▶ _EXCERPTED PASSAGE_
The House Judiciary Committee is seeking information based on a former Pfizer scientist's reported claims that he was part of efforts to "deliberately slow down" testing of the drugmaker's COVID-19 vaccine until after the 2020 presidential election.
The panel says it wants information from the scientist, Philip Dormitzer, and Pfizer after it learned the scientist allegedly asked at a later job in 2024 to be relocated to Canada out of fears that he'd face an investigation about his part in the release of the vaccine, reports The Wall Street Journal Thursday.
The committee in one letter asked Pfizer for documents on its testing of the vaccine and sent Dormitzer a letter seeking similar documentation and a request for an interview by May 29. It did not compel the scientist at this time to appear, but if he declines, the panel has the authority to subpoena him.

▶ _PROBLEM DETAILS_
List every organization the news excerpt names. The lines that come next are separate material and have no connection to the news excerpt.

[Dataset entries]
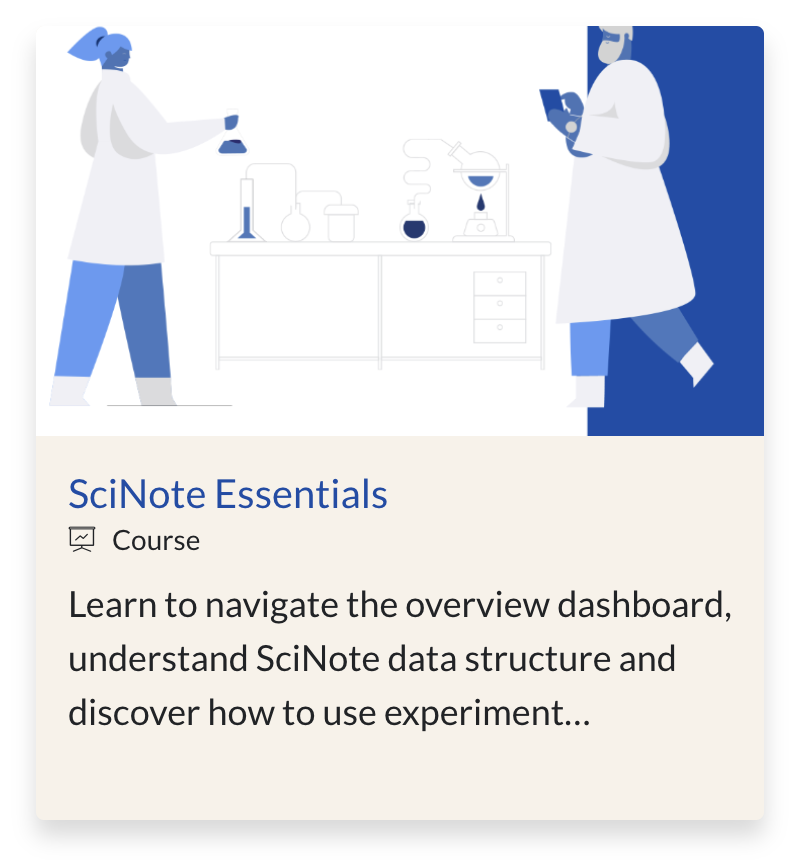Open the SciNote Essentials course title link
The height and width of the screenshot is (860, 802).
(x=228, y=494)
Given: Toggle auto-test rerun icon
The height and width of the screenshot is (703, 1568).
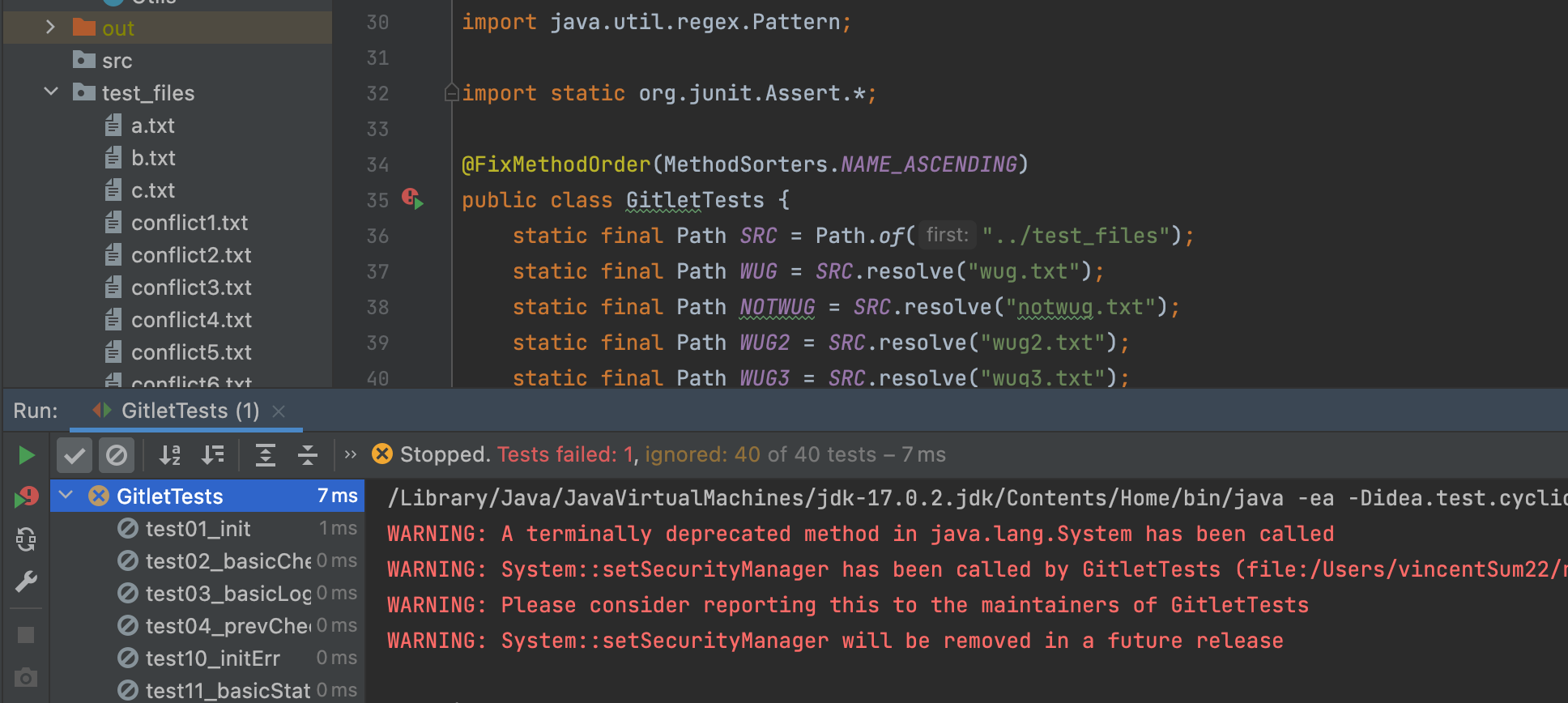Looking at the screenshot, I should pos(26,539).
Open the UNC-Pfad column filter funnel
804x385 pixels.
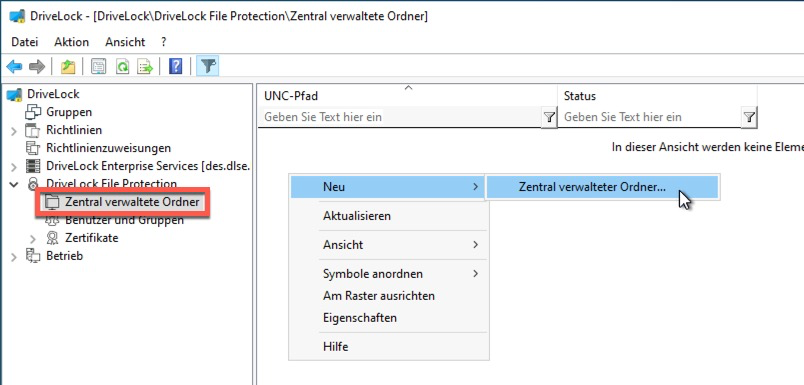[549, 117]
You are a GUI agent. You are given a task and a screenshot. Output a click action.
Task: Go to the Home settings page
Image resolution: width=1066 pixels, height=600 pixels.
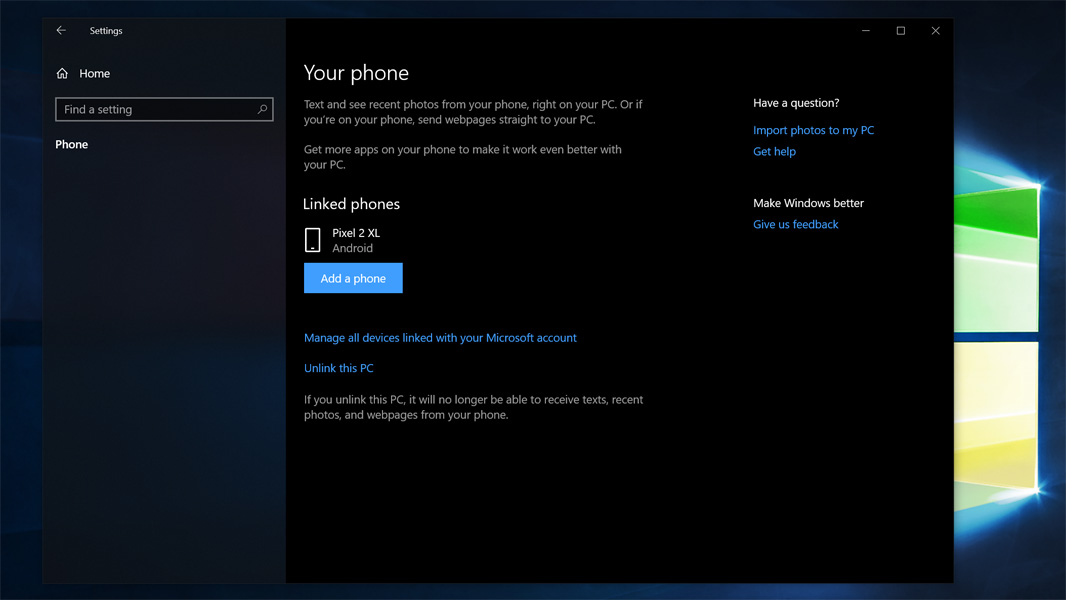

▶ _ANSWER BOX_
House Judiciary Committee
Pfizer
The Wall Street Journal